Effect of DsiRNA-mediated silencing of endogenous TCR on WT1₁₂₆ TCR avidity and antigen-specific activation in resting CD8⁺ T cells after double sequential electroporation with DsiRNA transfection performed 24 h prior to WT1₁₂₆ TCR mRNA transfection. (A) Release of IFN-γ was measured by IFN-γ ELISpot after co-culture of double sequentially-electroporated CD8⁺ T cells and T2 cells that were pulsed with decreasing concentrations of WT1_126−134 peptide (n = 2, mean ± SEM). Within the graph, representative wells of co-cultures with non-peptide-pulsed T2 cells (a) or peptide-pulsed T2 cells (b, 1μM peptide). (B–D) Primary unstimulated CD8⁺ T cells were double sequentially-electroporated with WT1₁₂₆ TCR mRNA after DsiRNA or mock (no RNA) electroporation. Transfected CD8⁺ T cells were co-cultured with peptide-pulsed T2 cells in an effector:target ratio of 4:1. After 24 h, cells were pelleted by centrifugation and supernatants were collected. (B) Secretion of granzyme B was analyzed in supernatants using a human granzyme B ELISA kit (n = 4, mean ± SEM).
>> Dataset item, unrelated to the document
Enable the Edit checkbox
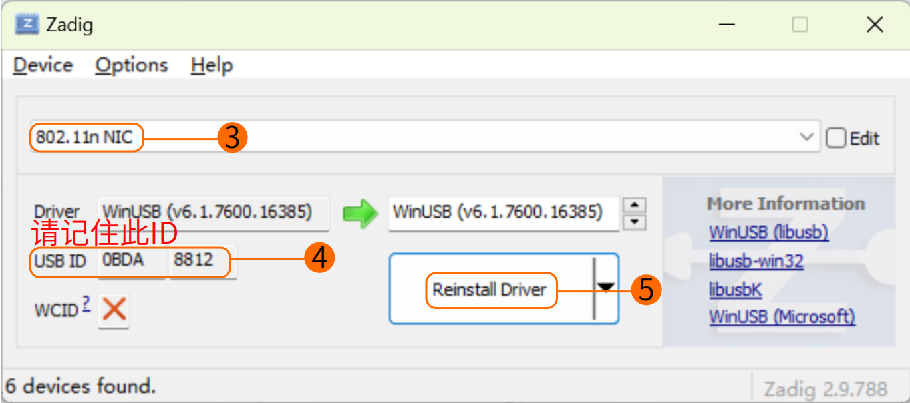Image resolution: width=910 pixels, height=403 pixels. (x=836, y=138)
Flow cytometric analysis of antigen-specific T cell activation was analyzed by activation-induced upregulation of surface markers CD69 (C) and CD137 (D) in CD8⁺ T cells (n = 5, mean ± SEM). *P < 0.05; **P < 0.01; ***P < 0.001; IFNγ, interferon-γ; Mock, mock electroporated; WT1, Wilms' tumor 1; co, codon-optimized; DsiRNA, Dicer-substrate small interference RNAs directed against TRAC and TRBC genes.

Figure 6

Antigen-specific cytotoxicity of primary resting CD8⁺ T cells is boosted after double sequential electroporation with DsiRNA and WT1₁₂₆ TCR-co mRNA. (A) Cytotoxic activity of double sequentially-electroporated CD8⁺ T cells after 6 h of co-culture with peptide-pulsed T2 cells (E:T ratio = 20:1, n = 8, mean ± SEM). WT1₃₇₋₄₅ peptide-pulsed T2 cells served as negative control target. (B) Representative example of WT1_126−134 peptide-pulsed T2 cell cytotoxicity mediated by double sequentially-electroporated CD8⁺ T cells after 6 h of co-culture. The percentage of cells is indicated in each quadrant. ***P < 0.001; Mock, mock electroporated; WT1, Wilms' tumor 1; wt, wild-type; co, codon-optimized; DsiRNA, Dicer-substrate small interfering RNAs directed against TRAC and TRBC genes.